Big accomplishments...

Had a really good OBRA Track Champs race.  Upgraded from Cat 4 to Cat 3 right at the start of the weekend, and ended up with three gold medals in the kilo, pursuit, and match sprint and a silver in the points race.  All in small fields though, which tempers the glory.  But hey, my times in the kilo and pursuit weren't terrible, and my match sprint performance was not bad either.

Got a silver medal on a breakaway at the OBRA Crit Champs.  That was fun.  Spent over 10 laps off the front; at 5 to go, had a guy bridge up to me and we ended up finishing just ahead of the pack.  The other guy got first, I got second.

Final decent result was a second place finish at the kilo in the OBRA Masters Track Champs.  I raced the match sprints as well, but I really mis-timed my eating (didn't have anything to eat but a bowl of cereal between 8:00am and 3:00 when the race was over) and didn't win a single match.  I could've done better for sure.  On the other hand, there are a lot of very fast guys in the 30-39 age group I was racing against.  Fast and savvy...  I might be somewhat fast, but I have a lot yet to learn about match sprinting.

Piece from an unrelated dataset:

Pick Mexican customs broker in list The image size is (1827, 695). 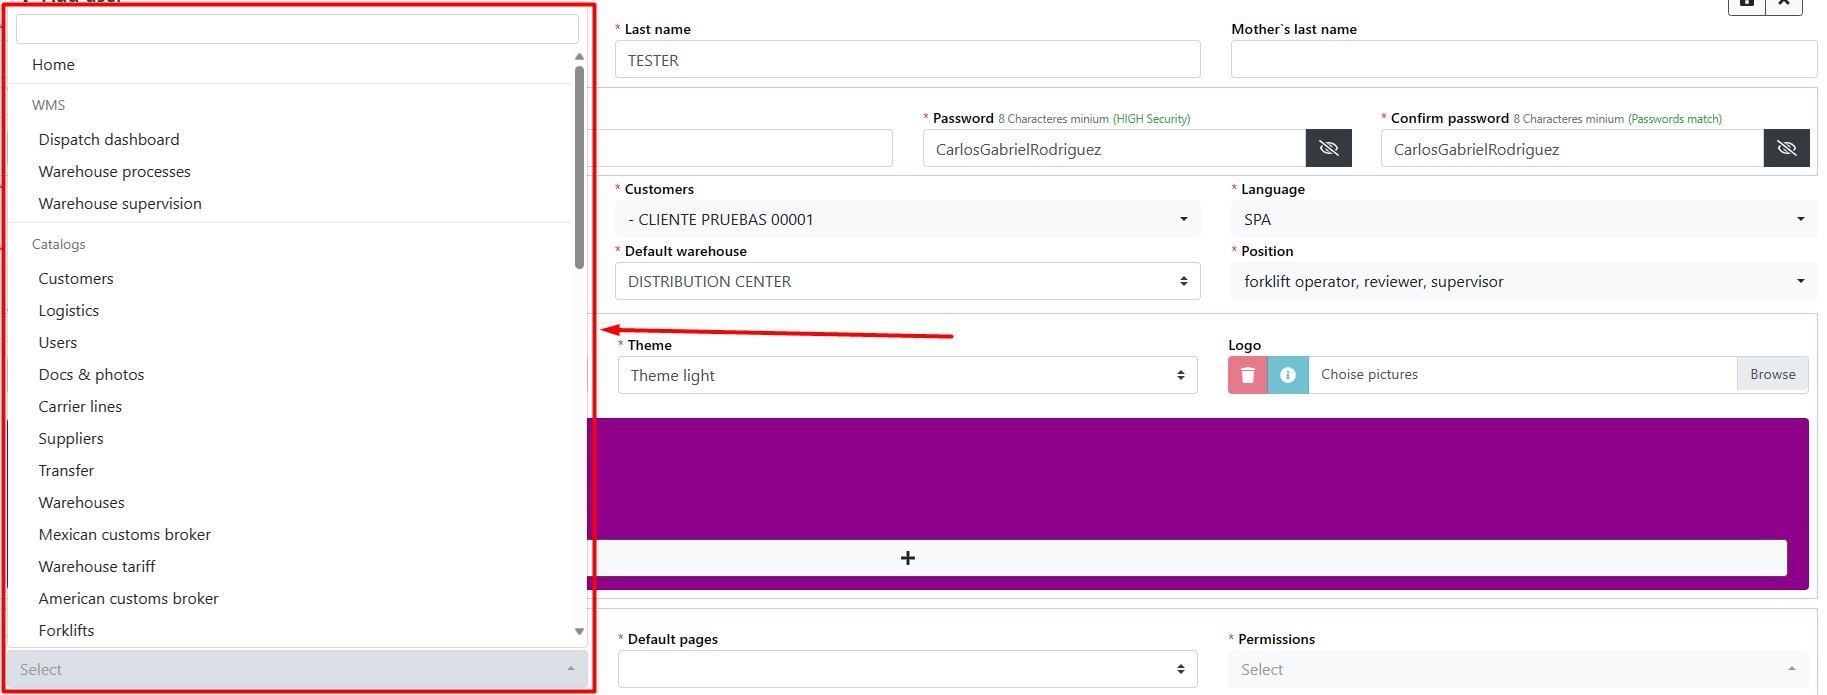coord(125,535)
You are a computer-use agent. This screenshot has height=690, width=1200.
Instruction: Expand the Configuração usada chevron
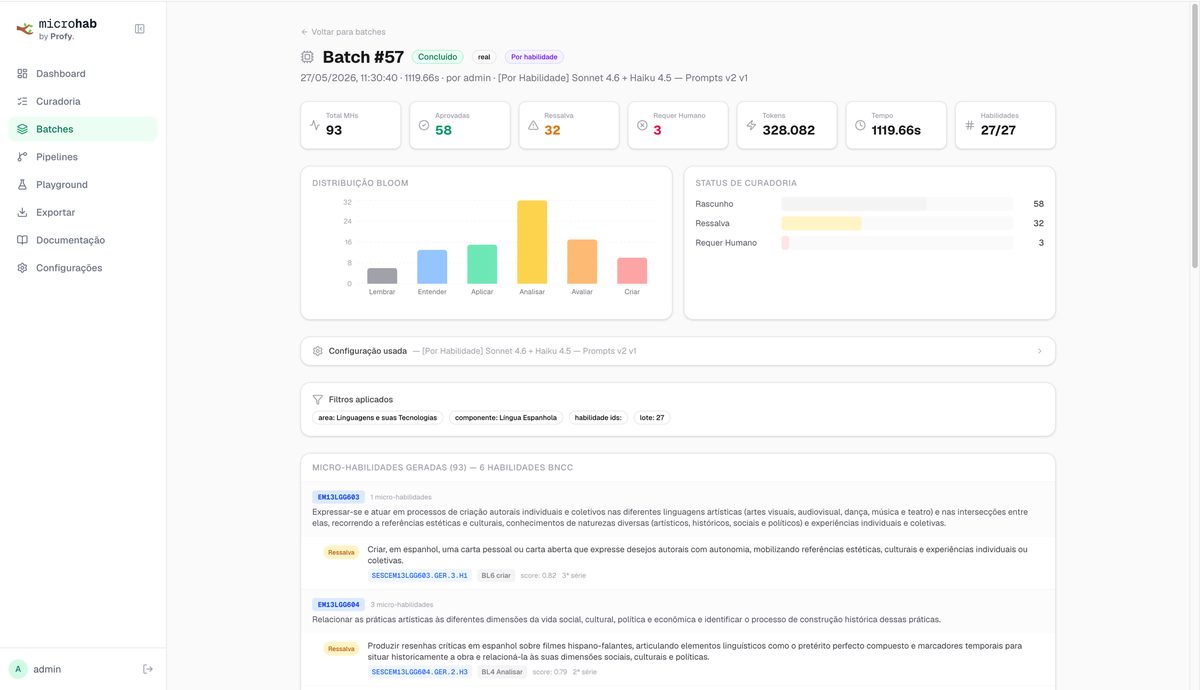pyautogui.click(x=1039, y=351)
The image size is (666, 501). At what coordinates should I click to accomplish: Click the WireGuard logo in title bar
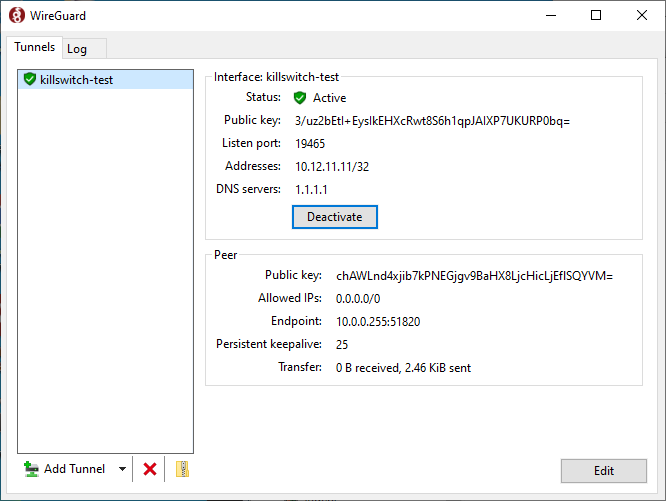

With that, the 2010 season comes to a close, except for cyclocross, which I suck at.  Base training for 2011 is right around the corner, and I am in the process of deciding whether to obtain some coaching.  I want to make a serious run at Cat 2 on the road.  A coach will be useful in this.  On the other hand, Cat 2 isn't a destination, it's a threshold.  The aesthetic side of me wants to cross the threshold on "natural" talent (a better term might be "uninvested" talent); the thinking goes if I can do this, I stand a chance of being competitive on the other side of the threshold with the benefit of coaching.

I also have to decide what I need a coach to do for me.  A "generic" coach I have less use for.  I can pull workouts out of a hat more or less the same as any other person.  A "real" coach would be working with me across multiple seasons and get to know my abilities almost better than I know myself.  That might be too much to ask though, either for a coach I hire or for myself and my own commitments to what is still an amateur sport, regardless of category.

Anyway, it's enough to make my head spin a bit.  Having a little talent is somehow vexing.  It seems the path is pretty clear if you are dominant.  Likewise if you suck.  Having a few little successes as I've had this year makes me want to see where the rabbit hole leads, but it also makes me question how much time and energy to place into the endeavor.  But this is the time of the year (with the non-existent training and the play-in-the-mud 'cross fun) to be philosophical.  Wax poetic and philosophical now, put the head down on the trainer in a few weeks.